**Directions for this task:** Write out all the entries word for word and omit any pictures.

**Stored records:**
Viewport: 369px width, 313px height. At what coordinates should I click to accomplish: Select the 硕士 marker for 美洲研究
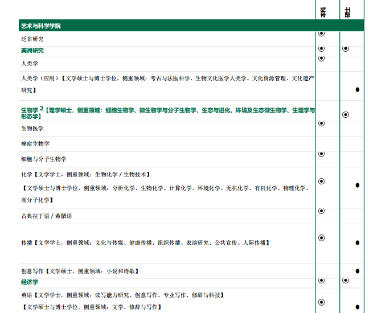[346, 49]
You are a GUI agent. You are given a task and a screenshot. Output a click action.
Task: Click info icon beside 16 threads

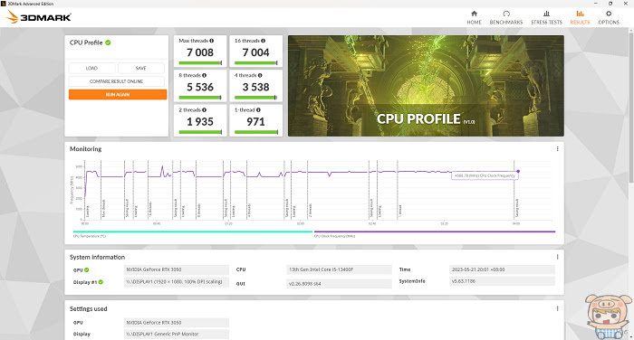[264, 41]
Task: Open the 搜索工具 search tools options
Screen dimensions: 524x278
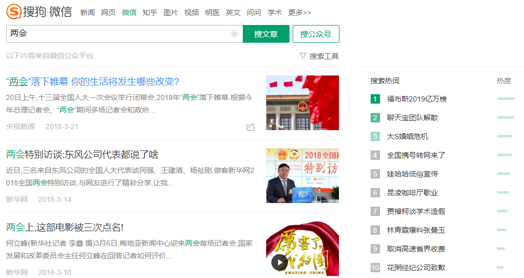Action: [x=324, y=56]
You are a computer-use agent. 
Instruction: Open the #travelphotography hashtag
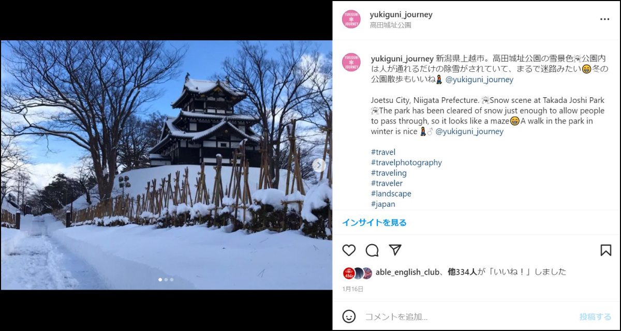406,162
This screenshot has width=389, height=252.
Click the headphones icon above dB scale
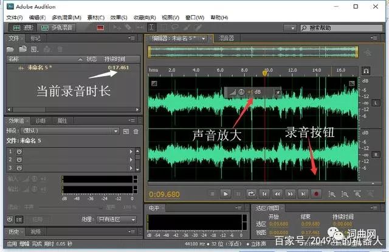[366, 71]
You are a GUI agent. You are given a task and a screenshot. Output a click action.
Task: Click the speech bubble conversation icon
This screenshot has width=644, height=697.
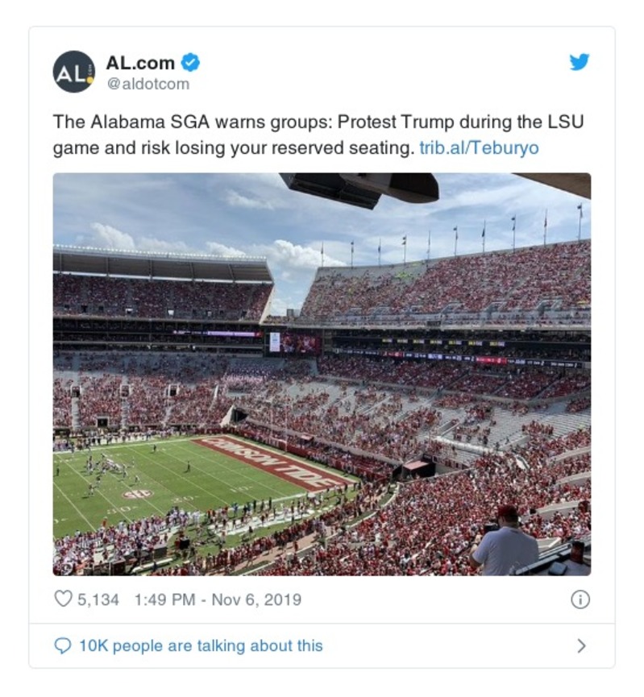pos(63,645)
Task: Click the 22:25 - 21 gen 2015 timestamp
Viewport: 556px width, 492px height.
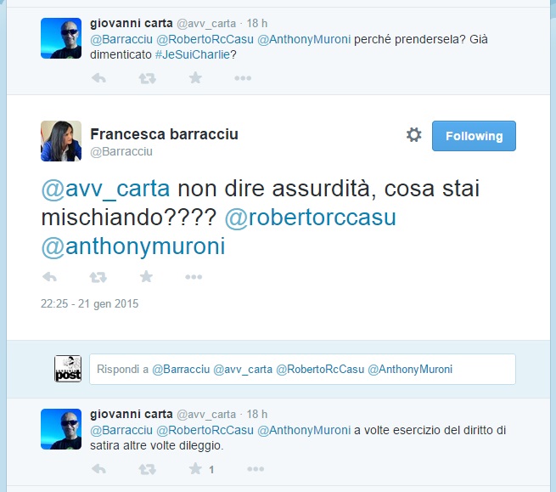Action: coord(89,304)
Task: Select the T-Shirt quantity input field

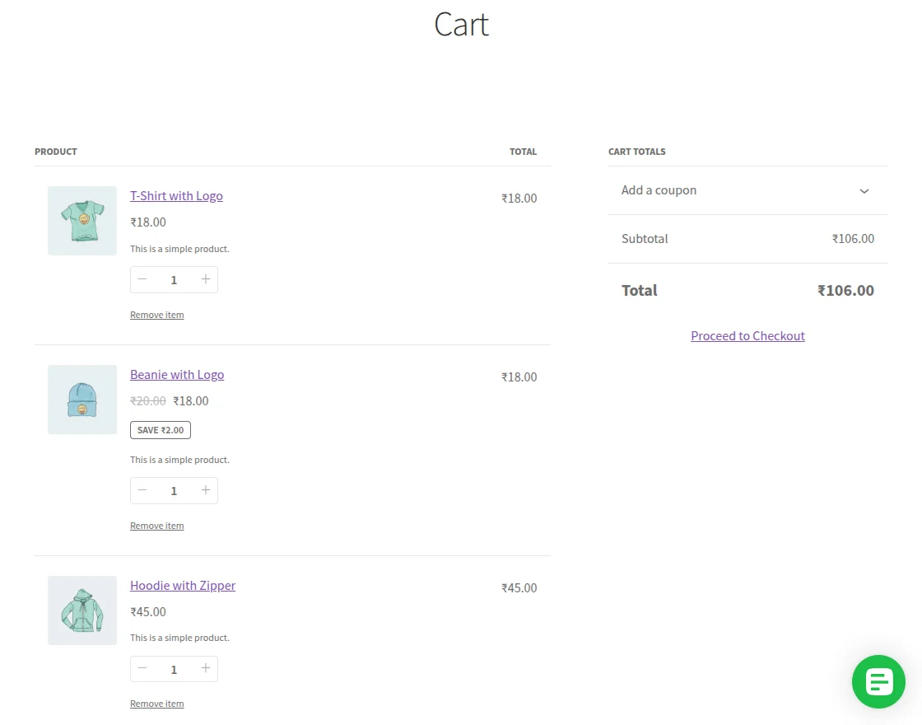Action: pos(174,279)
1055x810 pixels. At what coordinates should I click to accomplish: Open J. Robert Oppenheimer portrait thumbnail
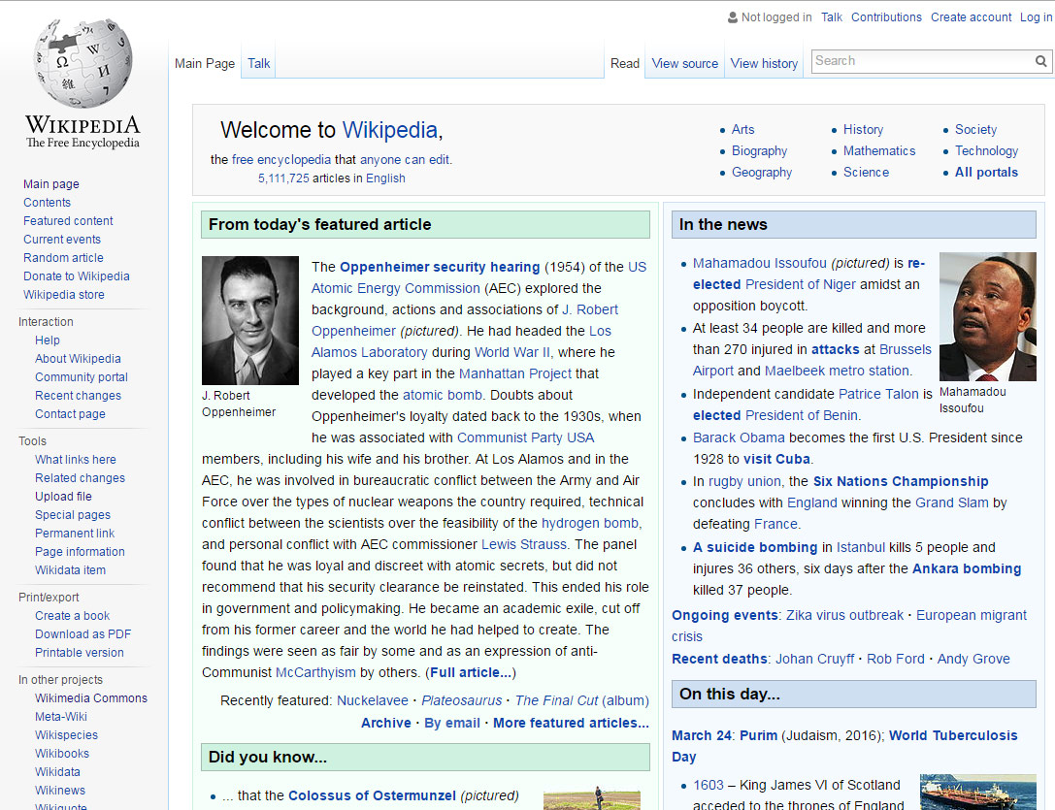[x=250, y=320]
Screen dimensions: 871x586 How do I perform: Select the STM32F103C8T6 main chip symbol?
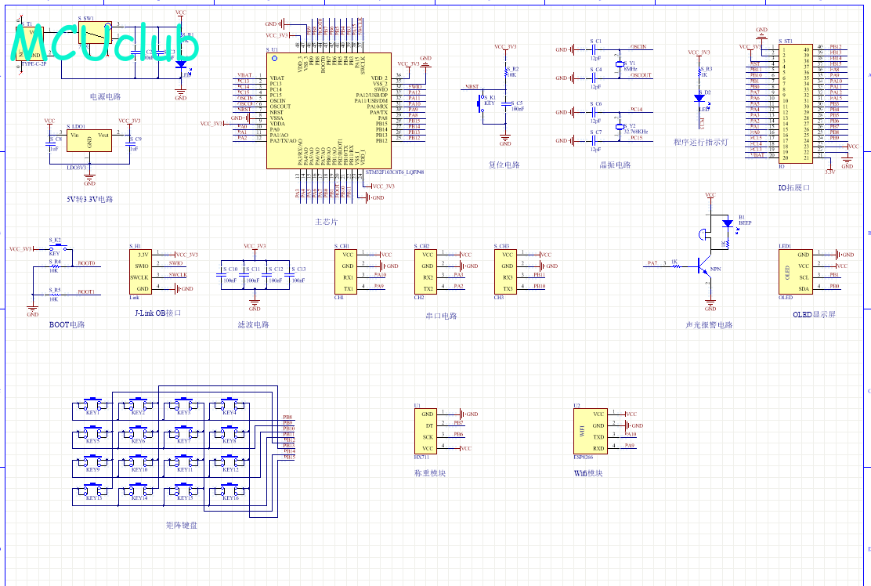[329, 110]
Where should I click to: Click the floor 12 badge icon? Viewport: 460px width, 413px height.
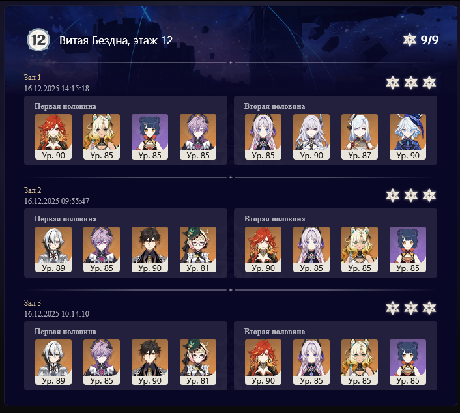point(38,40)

**Task output:**
Viewport: 369px width, 313px height. At what coordinates should I click to accomplish: Select the 硕士 marker for 美洲研究
[346, 49]
You are a GUI agent. You are given a task and a screenshot. Output a click action.
Task: Click info icon beside 16 threads

[264, 41]
Task: Open the 搜索工具 search tools options
Screen dimensions: 524x278
Action: [x=324, y=56]
You are a computer-use agent. 
Instruction: Open the #travelphotography hashtag
406,162
This screenshot has width=389, height=252.
Click the headphones icon above dB scale
[366, 71]
You are a GUI agent. You are given a task and a screenshot. Output a click action.
Task: Click the speech bubble conversation icon
This screenshot has width=644, height=697.
pos(63,645)
Task: Click the 22:25 - 21 gen 2015 timestamp
Viewport: 556px width, 492px height.
Action: coord(89,304)
Task: Select the T-Shirt quantity input field

Action: pos(174,279)
1055x810 pixels. At what coordinates should I click to accomplish: Open J. Robert Oppenheimer portrait thumbnail
[x=250, y=320]
Screen dimensions: 871x586 How do I perform: Select the STM32F103C8T6 main chip symbol?
[329, 110]
Where should I click to: Click the floor 12 badge icon? Viewport: 460px width, 413px height.
point(38,40)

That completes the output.